Start of Records to use
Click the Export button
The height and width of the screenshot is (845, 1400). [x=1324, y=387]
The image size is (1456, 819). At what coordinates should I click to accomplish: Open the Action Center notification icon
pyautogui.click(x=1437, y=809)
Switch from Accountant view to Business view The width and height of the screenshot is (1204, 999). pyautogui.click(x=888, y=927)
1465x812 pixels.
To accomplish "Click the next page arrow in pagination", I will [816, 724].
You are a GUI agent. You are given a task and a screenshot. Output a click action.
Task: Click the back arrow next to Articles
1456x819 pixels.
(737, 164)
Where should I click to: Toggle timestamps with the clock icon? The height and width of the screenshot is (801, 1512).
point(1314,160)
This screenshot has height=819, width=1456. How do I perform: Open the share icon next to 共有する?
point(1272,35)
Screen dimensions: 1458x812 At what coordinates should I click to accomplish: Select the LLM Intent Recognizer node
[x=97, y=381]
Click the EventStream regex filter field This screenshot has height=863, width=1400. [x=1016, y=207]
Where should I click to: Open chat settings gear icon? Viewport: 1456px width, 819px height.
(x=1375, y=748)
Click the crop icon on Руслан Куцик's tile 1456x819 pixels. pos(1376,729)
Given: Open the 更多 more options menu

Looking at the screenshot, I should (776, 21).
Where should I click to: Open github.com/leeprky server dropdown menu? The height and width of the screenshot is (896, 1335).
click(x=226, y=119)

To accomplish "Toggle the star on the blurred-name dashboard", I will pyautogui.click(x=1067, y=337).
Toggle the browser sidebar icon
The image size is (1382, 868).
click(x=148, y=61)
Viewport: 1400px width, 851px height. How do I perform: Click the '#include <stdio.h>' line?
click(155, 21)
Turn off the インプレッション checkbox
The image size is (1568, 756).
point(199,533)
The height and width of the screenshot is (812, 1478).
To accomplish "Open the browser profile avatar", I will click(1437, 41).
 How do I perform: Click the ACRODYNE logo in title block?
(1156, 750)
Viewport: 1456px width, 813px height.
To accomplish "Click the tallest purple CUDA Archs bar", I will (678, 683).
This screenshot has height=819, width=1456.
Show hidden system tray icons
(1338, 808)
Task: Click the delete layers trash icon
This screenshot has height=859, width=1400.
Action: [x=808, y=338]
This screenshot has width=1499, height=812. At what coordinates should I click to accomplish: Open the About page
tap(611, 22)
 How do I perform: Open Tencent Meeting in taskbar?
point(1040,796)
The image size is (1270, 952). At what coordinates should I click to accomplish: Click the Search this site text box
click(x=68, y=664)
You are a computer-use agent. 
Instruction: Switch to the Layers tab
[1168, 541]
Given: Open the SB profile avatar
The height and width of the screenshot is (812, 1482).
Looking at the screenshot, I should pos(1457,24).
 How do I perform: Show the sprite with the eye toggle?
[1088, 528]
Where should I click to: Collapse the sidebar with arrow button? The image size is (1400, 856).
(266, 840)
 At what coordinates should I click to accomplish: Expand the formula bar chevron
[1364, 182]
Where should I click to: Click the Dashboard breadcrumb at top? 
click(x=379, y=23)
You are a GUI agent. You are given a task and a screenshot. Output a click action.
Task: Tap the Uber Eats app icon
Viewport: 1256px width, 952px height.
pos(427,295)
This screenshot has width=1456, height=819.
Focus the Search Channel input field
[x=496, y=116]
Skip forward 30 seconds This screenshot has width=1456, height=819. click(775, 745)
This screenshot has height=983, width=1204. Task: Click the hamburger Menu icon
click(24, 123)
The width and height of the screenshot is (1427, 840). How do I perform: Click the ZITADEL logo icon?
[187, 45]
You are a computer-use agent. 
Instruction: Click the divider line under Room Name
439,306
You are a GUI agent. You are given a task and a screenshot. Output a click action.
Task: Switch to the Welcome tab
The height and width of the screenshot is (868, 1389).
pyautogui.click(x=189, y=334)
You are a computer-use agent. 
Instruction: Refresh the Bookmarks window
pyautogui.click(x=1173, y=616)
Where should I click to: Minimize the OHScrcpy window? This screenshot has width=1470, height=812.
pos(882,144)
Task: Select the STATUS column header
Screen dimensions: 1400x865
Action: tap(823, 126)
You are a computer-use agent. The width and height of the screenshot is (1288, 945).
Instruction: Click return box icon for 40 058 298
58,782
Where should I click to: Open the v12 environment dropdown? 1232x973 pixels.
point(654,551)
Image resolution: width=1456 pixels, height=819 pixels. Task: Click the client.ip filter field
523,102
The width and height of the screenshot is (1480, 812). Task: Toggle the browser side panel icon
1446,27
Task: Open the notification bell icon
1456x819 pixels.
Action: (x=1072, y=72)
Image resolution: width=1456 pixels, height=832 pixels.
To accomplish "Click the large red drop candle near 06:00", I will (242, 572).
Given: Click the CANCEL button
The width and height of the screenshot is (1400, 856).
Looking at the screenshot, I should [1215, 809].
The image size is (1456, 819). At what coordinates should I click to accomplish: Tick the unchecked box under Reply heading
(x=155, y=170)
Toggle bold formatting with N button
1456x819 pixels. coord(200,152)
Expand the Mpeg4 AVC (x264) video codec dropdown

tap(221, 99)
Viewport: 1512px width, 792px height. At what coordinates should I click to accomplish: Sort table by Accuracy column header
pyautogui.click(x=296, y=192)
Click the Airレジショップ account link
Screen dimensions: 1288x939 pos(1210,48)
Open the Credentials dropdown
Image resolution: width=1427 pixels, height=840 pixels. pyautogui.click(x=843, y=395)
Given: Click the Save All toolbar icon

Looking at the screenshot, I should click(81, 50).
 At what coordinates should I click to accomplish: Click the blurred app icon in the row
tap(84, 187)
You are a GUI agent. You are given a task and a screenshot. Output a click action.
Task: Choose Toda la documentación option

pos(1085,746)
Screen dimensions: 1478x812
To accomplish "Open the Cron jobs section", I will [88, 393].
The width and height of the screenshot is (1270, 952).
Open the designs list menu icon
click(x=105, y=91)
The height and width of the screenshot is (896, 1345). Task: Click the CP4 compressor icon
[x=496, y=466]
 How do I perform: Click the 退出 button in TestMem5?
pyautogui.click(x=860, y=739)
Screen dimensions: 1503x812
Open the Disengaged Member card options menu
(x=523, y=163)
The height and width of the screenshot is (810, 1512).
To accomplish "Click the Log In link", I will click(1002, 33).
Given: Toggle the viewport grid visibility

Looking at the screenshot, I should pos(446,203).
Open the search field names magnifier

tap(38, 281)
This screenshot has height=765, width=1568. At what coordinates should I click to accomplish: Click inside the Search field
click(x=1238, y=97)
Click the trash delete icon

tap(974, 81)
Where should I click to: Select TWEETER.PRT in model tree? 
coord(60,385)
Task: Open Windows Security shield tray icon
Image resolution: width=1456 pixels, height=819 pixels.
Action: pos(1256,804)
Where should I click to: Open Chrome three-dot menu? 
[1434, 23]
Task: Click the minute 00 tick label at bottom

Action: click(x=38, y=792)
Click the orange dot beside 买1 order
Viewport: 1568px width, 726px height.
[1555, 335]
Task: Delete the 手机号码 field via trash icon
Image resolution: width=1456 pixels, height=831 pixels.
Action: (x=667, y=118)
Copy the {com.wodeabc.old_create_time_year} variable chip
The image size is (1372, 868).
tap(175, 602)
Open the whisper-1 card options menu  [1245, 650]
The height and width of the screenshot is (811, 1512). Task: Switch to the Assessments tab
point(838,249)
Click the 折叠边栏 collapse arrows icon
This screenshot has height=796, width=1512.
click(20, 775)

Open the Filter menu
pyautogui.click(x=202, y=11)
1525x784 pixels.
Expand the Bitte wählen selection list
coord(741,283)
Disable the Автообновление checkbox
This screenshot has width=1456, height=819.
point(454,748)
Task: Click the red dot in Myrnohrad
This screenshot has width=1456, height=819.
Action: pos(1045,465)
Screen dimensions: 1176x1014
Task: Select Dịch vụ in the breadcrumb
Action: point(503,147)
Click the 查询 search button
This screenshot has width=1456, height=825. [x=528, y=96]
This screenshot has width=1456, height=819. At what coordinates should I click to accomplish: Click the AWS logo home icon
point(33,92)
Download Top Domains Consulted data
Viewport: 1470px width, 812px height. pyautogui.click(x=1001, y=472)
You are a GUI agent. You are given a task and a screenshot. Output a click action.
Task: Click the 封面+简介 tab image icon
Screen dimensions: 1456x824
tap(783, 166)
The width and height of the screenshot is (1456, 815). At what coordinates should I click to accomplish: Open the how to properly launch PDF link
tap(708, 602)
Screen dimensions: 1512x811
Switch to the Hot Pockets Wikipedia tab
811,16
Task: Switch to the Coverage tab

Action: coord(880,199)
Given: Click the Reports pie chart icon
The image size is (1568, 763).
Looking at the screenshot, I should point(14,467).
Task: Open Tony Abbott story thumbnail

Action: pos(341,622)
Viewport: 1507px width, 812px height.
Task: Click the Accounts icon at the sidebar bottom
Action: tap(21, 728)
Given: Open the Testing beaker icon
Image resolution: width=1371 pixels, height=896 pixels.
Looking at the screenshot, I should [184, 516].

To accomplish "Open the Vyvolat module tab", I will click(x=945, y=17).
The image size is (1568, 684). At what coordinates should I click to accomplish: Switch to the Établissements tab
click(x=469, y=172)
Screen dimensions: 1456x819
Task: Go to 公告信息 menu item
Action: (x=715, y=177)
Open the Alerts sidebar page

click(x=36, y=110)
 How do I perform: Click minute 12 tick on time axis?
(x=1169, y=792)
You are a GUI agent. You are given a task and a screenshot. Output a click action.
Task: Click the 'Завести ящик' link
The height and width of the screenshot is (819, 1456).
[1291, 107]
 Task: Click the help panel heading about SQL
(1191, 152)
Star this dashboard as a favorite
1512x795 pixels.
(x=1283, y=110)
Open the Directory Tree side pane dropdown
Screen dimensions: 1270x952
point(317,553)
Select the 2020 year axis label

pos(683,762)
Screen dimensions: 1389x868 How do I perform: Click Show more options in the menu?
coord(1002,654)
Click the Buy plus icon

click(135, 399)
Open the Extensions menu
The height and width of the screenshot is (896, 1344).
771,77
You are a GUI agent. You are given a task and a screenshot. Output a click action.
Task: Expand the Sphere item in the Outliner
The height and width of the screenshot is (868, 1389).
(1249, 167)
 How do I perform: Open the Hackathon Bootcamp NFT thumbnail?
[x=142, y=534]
End of Records to use
Please copy exactly the lines from the first line of the records above through the line containing "1465x812 pixels.", including both, and nothing more.

Click the Export button
The height and width of the screenshot is (845, 1400). [x=1324, y=387]
The image size is (1456, 819). At what coordinates should I click to accomplish: Open the Action Center notification icon
pyautogui.click(x=1437, y=809)
Switch from Accountant view to Business view The width and height of the screenshot is (1204, 999). pyautogui.click(x=888, y=927)
1465x812 pixels.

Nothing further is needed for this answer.